A comparison of survey reports and surveillance reports reveals some similarities and, in certain instances, existing reports present them as a single reporting guideline. However, there are distinct differences between the two, leading to their categorization as two distinct reporting guidelines (G-SURE and G-SIRE). In the absence of a definitive reporting guideline for survey reports, it was imperative to design a suitable guideline through a process of referencing analogous reporting guidelines, including RECORD [8], STROBE [11], and PROCESS [9]. Although it is almost similar to surveillance reports, there are some differences in the source and quality of the data.

The policy reports address subjects, such as the formulation (development), implementation (execution), and evaluation of the policies, in addition to recommendations, including legal statutes and systems related to the activities of healthcare providers, as well as supply and demand. Given the heterogeneity of the policy reports, it can be challenging to address them with a single reporting guideline. Considering this, G-SCOPE has classified the reports into the following categories: reports of political case reports/reviews, policy development and planning, enactment, and amendment of laws and regulations, and policy performance and/or effectiveness evaluation. Reports are differentiated in terms of the type and method of reporting and the content of the policies in terms of results.
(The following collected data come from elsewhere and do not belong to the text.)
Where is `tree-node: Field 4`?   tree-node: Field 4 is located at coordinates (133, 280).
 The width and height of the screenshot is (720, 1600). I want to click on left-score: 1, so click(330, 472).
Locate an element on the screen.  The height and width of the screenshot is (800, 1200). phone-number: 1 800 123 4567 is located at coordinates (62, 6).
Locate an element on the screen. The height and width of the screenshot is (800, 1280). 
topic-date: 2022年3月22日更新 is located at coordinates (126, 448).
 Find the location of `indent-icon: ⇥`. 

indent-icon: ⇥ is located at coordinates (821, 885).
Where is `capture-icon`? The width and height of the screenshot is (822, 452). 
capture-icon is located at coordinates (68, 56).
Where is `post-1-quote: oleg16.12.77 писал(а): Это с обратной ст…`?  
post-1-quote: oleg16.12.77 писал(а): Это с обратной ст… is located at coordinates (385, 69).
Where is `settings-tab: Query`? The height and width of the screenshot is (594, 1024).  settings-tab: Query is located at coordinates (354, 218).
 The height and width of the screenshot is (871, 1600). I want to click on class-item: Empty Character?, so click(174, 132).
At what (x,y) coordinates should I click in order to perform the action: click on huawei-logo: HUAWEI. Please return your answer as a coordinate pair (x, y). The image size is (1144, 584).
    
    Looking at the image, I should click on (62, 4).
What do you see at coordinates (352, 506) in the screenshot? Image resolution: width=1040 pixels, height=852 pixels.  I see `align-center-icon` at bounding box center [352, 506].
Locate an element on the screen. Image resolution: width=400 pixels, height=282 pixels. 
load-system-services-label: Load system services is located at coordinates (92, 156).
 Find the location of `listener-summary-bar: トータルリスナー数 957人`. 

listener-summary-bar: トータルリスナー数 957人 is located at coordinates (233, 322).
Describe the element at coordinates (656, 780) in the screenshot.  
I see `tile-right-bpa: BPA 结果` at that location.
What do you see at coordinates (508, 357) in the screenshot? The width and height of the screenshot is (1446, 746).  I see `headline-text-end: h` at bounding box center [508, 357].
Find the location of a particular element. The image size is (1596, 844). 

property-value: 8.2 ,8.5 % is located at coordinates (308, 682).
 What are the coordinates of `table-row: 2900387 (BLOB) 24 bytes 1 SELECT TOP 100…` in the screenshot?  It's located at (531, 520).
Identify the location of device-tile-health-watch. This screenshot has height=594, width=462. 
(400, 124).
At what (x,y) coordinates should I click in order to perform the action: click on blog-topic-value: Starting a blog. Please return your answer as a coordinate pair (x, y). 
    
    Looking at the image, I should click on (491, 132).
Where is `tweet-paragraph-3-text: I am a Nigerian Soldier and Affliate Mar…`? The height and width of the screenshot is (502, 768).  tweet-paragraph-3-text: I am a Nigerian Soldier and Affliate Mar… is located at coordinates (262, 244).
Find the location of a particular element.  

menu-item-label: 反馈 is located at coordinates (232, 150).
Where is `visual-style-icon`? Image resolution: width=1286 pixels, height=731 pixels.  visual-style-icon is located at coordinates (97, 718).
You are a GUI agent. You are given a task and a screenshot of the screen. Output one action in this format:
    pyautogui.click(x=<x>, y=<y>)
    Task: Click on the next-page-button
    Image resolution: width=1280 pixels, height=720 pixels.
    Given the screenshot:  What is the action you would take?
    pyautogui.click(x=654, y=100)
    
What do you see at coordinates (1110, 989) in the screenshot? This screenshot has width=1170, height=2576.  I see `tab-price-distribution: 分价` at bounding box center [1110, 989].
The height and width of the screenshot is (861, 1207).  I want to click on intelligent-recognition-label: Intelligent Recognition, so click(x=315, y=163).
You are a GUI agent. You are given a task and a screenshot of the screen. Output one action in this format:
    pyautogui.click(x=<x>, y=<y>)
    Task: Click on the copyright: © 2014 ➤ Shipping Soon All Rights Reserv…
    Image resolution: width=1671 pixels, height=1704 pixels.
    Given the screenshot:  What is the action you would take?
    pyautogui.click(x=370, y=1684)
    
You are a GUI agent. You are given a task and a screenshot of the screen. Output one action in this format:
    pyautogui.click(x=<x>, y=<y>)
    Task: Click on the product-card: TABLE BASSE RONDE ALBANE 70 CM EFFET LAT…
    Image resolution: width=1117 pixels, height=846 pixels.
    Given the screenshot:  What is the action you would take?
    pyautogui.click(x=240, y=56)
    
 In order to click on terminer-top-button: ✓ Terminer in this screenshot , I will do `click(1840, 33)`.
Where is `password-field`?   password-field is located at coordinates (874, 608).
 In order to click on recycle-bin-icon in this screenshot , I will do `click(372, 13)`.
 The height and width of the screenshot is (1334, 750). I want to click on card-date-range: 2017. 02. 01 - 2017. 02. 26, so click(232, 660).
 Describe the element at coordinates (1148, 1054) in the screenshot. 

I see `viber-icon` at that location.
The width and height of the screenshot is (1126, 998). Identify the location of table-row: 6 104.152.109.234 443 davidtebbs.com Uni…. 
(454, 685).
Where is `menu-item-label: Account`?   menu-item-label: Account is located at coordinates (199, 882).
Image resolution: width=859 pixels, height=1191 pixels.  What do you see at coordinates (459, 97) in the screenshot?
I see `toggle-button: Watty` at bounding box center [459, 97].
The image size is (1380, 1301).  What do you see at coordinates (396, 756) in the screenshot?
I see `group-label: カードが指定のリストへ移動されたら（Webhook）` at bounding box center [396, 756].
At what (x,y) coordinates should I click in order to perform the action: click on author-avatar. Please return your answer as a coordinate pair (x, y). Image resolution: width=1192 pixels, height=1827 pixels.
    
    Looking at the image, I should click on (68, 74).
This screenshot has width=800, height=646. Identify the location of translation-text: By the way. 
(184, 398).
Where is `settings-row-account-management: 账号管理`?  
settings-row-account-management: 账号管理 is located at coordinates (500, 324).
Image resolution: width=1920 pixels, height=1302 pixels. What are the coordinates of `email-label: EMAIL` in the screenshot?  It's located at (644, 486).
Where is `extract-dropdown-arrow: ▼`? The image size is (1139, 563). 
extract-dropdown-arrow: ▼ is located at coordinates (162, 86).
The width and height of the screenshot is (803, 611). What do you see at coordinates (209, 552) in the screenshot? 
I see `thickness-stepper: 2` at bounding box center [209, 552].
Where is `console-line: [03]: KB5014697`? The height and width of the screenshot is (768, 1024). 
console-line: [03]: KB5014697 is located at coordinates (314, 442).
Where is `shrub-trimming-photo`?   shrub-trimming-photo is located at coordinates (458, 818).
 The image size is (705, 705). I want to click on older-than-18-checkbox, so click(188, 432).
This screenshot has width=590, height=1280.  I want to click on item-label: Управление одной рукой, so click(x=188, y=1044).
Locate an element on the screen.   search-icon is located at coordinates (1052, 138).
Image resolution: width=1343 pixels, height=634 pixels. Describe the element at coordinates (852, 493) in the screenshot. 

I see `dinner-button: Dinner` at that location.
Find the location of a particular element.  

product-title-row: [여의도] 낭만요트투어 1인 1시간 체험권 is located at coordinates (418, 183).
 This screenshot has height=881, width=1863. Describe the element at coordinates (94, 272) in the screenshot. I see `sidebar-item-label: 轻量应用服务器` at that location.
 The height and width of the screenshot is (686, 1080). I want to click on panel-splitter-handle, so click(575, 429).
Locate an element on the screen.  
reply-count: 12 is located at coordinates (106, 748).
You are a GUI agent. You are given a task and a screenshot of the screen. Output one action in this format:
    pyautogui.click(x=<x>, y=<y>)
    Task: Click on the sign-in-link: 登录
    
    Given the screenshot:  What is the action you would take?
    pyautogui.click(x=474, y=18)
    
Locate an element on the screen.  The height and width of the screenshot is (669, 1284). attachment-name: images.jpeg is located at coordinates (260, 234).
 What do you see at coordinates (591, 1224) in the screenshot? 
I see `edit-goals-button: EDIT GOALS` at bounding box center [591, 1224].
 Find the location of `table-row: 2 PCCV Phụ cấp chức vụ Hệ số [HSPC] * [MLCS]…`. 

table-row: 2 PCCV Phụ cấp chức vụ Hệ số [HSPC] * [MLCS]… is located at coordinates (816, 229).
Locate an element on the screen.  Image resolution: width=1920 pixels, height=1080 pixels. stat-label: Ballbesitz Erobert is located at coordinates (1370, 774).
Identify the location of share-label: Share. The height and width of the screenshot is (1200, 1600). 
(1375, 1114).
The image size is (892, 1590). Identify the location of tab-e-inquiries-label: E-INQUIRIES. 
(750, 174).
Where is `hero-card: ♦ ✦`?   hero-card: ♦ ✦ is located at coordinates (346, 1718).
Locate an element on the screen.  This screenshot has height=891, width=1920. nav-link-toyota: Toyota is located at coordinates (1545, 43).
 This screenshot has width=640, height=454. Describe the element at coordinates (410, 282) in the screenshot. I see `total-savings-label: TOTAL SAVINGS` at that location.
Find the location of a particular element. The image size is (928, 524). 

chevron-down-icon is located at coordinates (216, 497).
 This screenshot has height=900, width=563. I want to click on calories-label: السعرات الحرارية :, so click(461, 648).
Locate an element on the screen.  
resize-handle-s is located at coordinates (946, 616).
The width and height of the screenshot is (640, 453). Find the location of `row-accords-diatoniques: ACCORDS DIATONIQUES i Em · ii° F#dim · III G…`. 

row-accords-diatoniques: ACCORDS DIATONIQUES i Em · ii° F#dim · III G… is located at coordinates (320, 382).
Regarding recommendation reports, clinical practice guideline reports, such as RIGHT [15] and AGREE [16], have already been established. However, given the association of the disease with public health concerns, such as the prevention of highly transmissible diseases (e.g., sexually transmitted diseases, tuberculosis, etc.), a distinct reporting guideline (G-RECO) was formulated.

Due to the concurrent development of multiple reporting guidelines in this study, it is possible that the content of each individual guideline has not been thoroughly reviewed. Consequently, there may be concerns about the adequacy of external review, as there is a limited number of experts in Korea who are qualified to assess reporting guidelines. However, this study is significant in that it has developed several reporting guidelines with only domestic experts and that it has applied a standard methodology for developing reporting guidelines.

In the future, the implementation of policy measures, such as training, template creation, and monitoring, will be essential to ensure that the items in these reporting guidelines are properly integrated into submitted manuscripts. Furthermore, evaluations of the quality of future reports will be required.

Ethics Statement: Not applicable.

Funding Source: This research was supported by funds (2023-02-59-0001, 2023-05-21-0001) from the Korea Disease Control and Prevention Agency.

Acknowledgments: None.

Conflict of Interest: Soo Young Kim, Sukhyun Ryu, So Yeon Ryu, Mina Ha, and Bo Youl Choi are editorial board members of the journal, but were not involved in the review process of this manuscript. Otherwise, there is no conflict of interest to declare.

Author Contributions: Conceptualization: SYK, BYC, SH. Data curation: SYK, SHR, SYR, SH, MNH, BYC, WYJ. Funding acquisition: SYK, BYC. Investigation: SYK, SHR, SYR, SH, MNH, BYC, WYJ. Methodology: SYK, WYJ, SH. Writing – original draft: SYK, BYC. Writing – review & editing: SYK, SHR, SYR, SH, MNH, BYC, WYJ.